Registered: 02/17/09
Posts: 580
Loc: Atlanta, GA
The tuning of the octave above the temperament seems, to me, to be where many tunings cause an extremely important variation, since they may instead emphasize expanding or perfect fifths, or equal beating 4ths and 5ths or other intervals, or keeping 2:1 or 4:2 octaves.

I'm not knowledgeable or experienced enough to take a stand, but I find your argument persuasive--that the ear is attuned to that area. And the fundamentals are strong in that region, and the tenor and treble range are where chords, which need to be as consonant as possible in the fundamentals, are most often played.

_Jobs_
**A.** According to the forum post on piano tuning, in which ranges are chords most often played?
**B.** Write out the forum post on piano tuning from "Registered: 02/17/09" up to and including "or 4:2 octaves.".
**C.** Extend the forum post on piano tuning, picking up after its final sentence.

_Provided material_
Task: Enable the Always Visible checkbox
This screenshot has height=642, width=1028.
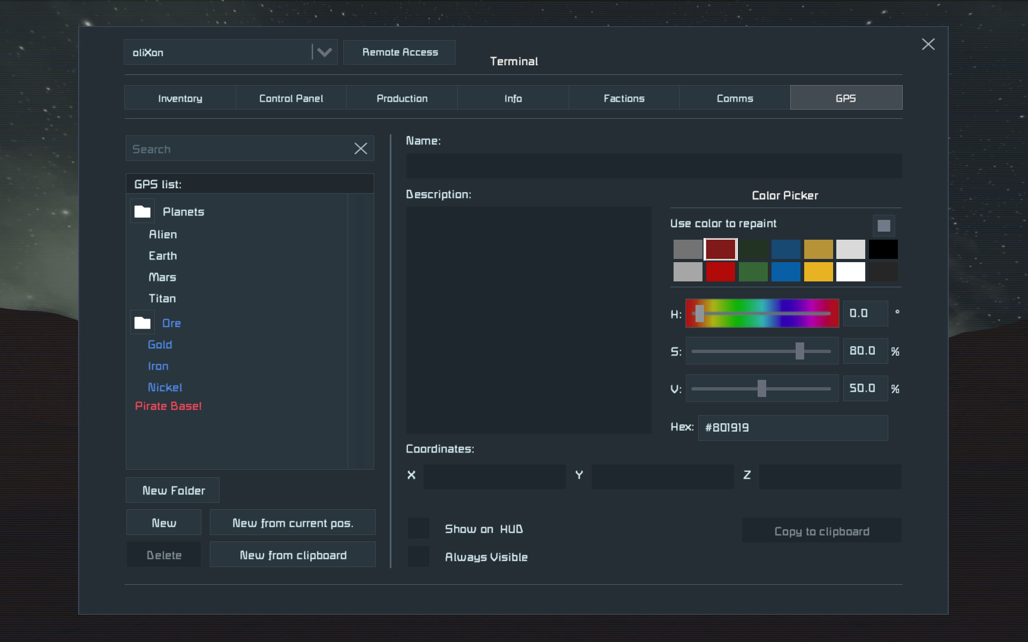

_Answers to the exercises_
**A.** The tenor and treble range.

**B.**
Registered: 02/17/09
Posts: 580
Loc: Atlanta, GA
The tuning of the octave above the temperament seems, to me, to be where many tunings cause an extremely important variation, since they may instead emphasize expanding or perfect fifths, or equal beating 4ths and 5ths or other intervals, or keeping 2:1 or 4:2 octaves.

**C.**
Sometimes I wonder if the various ways of expanding the temperament arise, in part, from the demands of different music--that people who focus on chordal playing and accompanying singers tune for consonant fundamentals in the middle, while people whose focus is more on orchestral work and solo performances that range widely across the keyboard want a brighter sound that may be more consonant for harder playing that brings out the upper partials, and either let or force the stretch to start lower. For much solo piano, however, such as nocturnes like the Chopin Nocturne 1 played by Adolfo B, your octave tuning in the treble seems ideal, since the relatively soft cantabile lines tend to keep within the tenor to treble range.






Edited by Jake Jackson (01/24/11 01:52 PM)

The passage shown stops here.